> **Data shown**
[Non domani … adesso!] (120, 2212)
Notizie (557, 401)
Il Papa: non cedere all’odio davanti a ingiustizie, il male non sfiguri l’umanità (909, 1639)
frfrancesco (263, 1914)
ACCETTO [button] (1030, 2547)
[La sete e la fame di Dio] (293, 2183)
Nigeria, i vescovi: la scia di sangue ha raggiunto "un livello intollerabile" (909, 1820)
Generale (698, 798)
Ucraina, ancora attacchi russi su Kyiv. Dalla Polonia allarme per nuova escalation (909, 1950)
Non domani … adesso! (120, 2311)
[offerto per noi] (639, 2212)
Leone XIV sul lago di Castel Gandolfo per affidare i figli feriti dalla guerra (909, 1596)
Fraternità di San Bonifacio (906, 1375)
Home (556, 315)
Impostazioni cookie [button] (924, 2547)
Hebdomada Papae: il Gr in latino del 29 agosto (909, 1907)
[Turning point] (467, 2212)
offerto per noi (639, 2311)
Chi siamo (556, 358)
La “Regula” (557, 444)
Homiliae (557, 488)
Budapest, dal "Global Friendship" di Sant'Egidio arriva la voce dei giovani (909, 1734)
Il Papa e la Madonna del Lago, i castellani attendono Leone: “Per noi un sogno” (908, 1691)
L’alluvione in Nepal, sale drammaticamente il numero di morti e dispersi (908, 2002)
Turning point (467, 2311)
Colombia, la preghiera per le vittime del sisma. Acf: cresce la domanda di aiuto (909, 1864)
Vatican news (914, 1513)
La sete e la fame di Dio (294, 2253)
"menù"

> **Task brief**
Reproduce the data exactly, character for character.

> **Reply to the exercise**
[Non domani … adesso!] (120, 2212)
Notizie (557, 401)
Il Papa: non cedere all’odio davanti a ingiustizie, il male non sfiguri l’umanità (909, 1639)
frfrancesco (263, 1914)
ACCETTO [button] (1030, 2547)
[La sete e la fame di Dio] (293, 2183)
Nigeria, i vescovi: la scia di sangue ha raggiunto "un livello intollerabile" (909, 1820)
Generale (698, 798)
Ucraina, ancora attacchi russi su Kyiv. Dalla Polonia allarme per nuova escalation (909, 1950)
Non domani … adesso! (120, 2311)
[offerto per noi] (639, 2212)
Leone XIV sul lago di Castel Gandolfo per affidare i figli feriti dalla guerra (909, 1596)
Fraternità di San Bonifacio (906, 1375)
Home (556, 315)
Impostazioni cookie [button] (924, 2547)
Hebdomada Papae: il Gr in latino del 29 agosto (909, 1907)
[Turning point] (467, 2212)
offerto per noi (639, 2311)
Chi siamo (556, 358)
La “Regula” (557, 444)
Homiliae (557, 488)
Budapest, dal "Global Friendship" di Sant'Egidio arriva la voce dei giovani (909, 1734)
Il Papa e la Madonna del Lago, i castellani attendono Leone: “Per noi un sogno” (908, 1691)
L’alluvione in Nepal, sale drammaticamente il numero di morti e dispersi (908, 2002)
Turning point (467, 2311)
Colombia, la preghiera per le vittime del sisma. Acf: cresce la domanda di aiuto (909, 1864)
Vatican news (914, 1513)
La sete e la fame di Dio (294, 2253)
"menù"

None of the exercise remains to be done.